If the magic moment in the kidney drug is when the kidney starts to reduce in size, in a meaningful way. Does that mean you measure it before we start and then you measure it at 12 months? Is there any point in measuring it in the middle at 6 months to get a clue? Is that the plan?

Yes. Yes, that's right. So the -- in the single ascending dose studies, firstly, you're quite correct, the patients are screened and have an MRI at baseline to assess the volume of the kidney. In the single ascending dose studies, those patients are having an MRI at 3 months and 4 months to look at the follow-up delta. And we also, as we move through to the multiple dose studies have regularly planned MRIs of those patients to give us that continuing feed of data in that respect. That's the very nice thing about a truly objective endpoint, the size of the kidney. There's nothing complicating it there. So we'll have those images processed in multiple different dimensions, not just the size, but looking at individual cyst volume, the amount of residual renal parenchyma that's present within the kidneys, and we'll be having a look at all of those metrics continually through the course of next year, which is why that data gets so exciting because you are looking at it 3, 6, 9 and 12 months as we're seeing patients who are receiving continual exposure to the drug candidate in the repeat dose format in the same manner as what we expect to take forward in the pivotal. So you're looking at identical outcomes in a smaller patient population, still substantial, 30 to 40 patients. Did you have any online?

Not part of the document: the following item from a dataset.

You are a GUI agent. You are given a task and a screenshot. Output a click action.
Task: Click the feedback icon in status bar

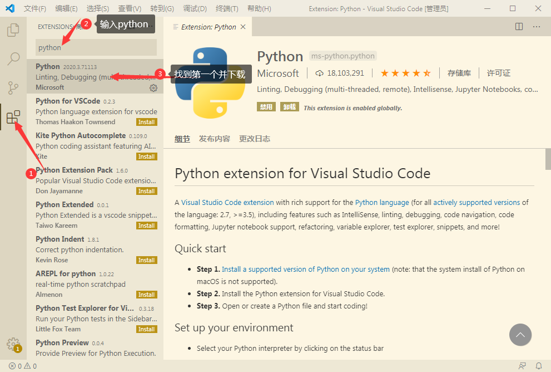pos(522,366)
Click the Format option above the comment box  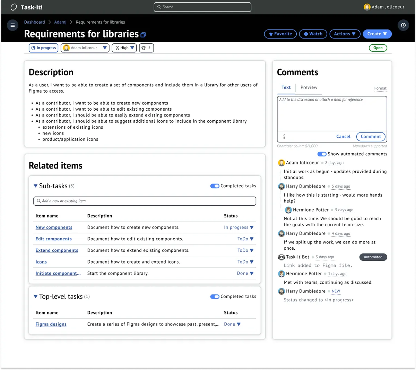point(380,88)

Online, I think 2 of them you've already addressed effectively, they're about the potential for accelerated approval across the different programs. So I think you've already talked about the trial design for RP11 and the pathway for PKD. There's a third question, which is any positive leads from the AI program into future drugs or diseases?

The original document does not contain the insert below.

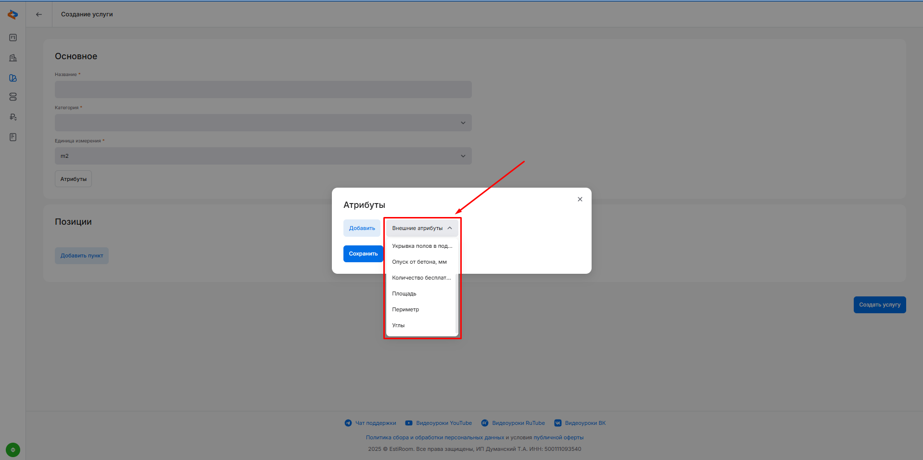923x460 pixels.
Task: Pick Опуск от бетона, мм option
Action: coord(419,262)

Sure. The AI program being the Google collaboration here?

Yes.

Okay. So for everybody's background awareness, we entered into a collaboration with Google Cloud to see whether we could use Google's investment in the 3-dimensional modeling of proteins, technology known as AlphaFold to design a ligand or a binder that could specifically engage with that particular protein. And the idea here is that you're trying to concentrate is the drug delivery challenge, you're trying to concentrate your drug in a particular cell type that is expressing that protein. So if we can find a receptor binding domain or a ligand to engage with it, we can append the drug onto the targeting motif and get more drug inside the particular target cell and this has become an enormous area of interest to the field as a whole. The more drug that is in the target cell, the lower the dose at which you need to administer in order to achieve efficacy. Therefore, the lower the propensity for toxicity or side effect profile. We are struggling to put together all of the different elements that are required in order to successfully navigate that challenge. And in particular, it's the fidelity of the in silico -- or in the computer docking simulation between the ligand and the protein that is causing us a challenge. We remain very, very interested in that field. You can clearly see if you're across what's going on in the space, everybody is heading into this domain. So we have got some more work to do there. At the minute, it's a secondary focus for us because we're very much focused on those clinical readouts, but I think as we think through the evolution of the company to programs 5, 6, 7, 8, it remains an area of active exploration for PYC.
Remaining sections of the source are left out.